Text block
## begin
Are you a site reliability engineer, or are you interested in becoming one? There are hundreds of open SRE jobs ready to fill in Austin at any given time. It’s also considered a high-income career, with compensation often clocking in at over $140,000. So what does the job entail, and what do we look for when recruiting top site reliability engineer talent?
What is a Site Reliability Engineer?
“A site reliability engineer creates a bridge between development and IT operations by taking on the tasks typically done by operations,” Flagship by AB Tasty explains in its software release glossary. “Instead, such tasks are given to these types of engineers who use automation tools to solve problems by creating scalable and reliable software systems.”
## end
Exercise
Copy the passage above about the site reliability engineer role word for word, in full.

Source excerpt
## begin
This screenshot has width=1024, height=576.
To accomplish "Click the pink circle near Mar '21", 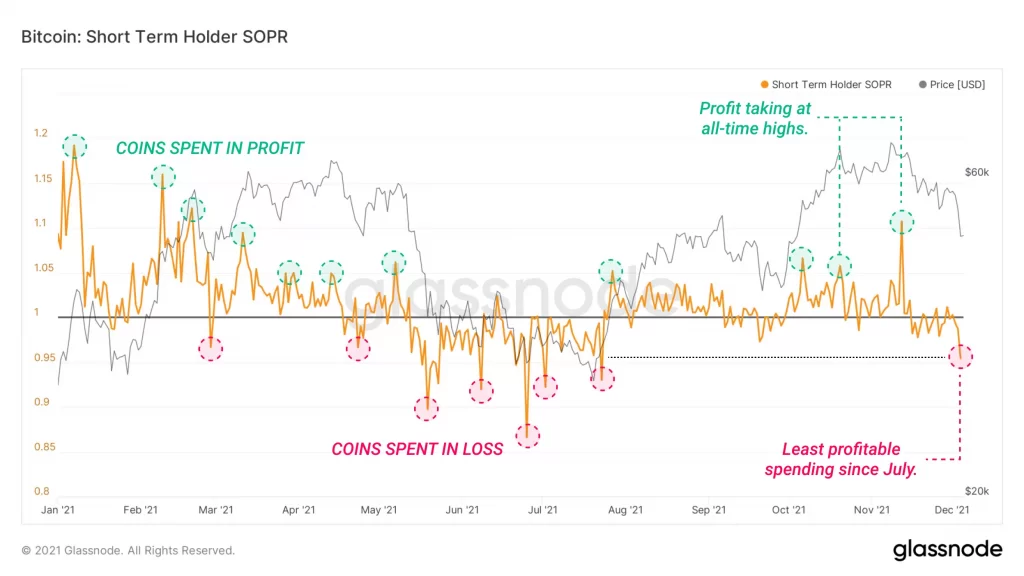I will pyautogui.click(x=210, y=349).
## end
Correct response
Are you a site reliability engineer, or are you interested in becoming one? There are hundreds of open SRE jobs ready to fill in Austin at any given time. It’s also considered a high-income career, with compensation often clocking in at over $140,000. So what does the job entail, and what do we look for when recruiting top site reliability engineer talent?
What is a Site Reliability Engineer?
“A site reliability engineer creates a bridge between development and IT operations by taking on the tasks typically done by operations,” Flagship by AB Tasty explains in its software release glossary. “Instead, such tasks are given to these types of engineers who use automation tools to solve problems by creating scalable and reliable software systems.”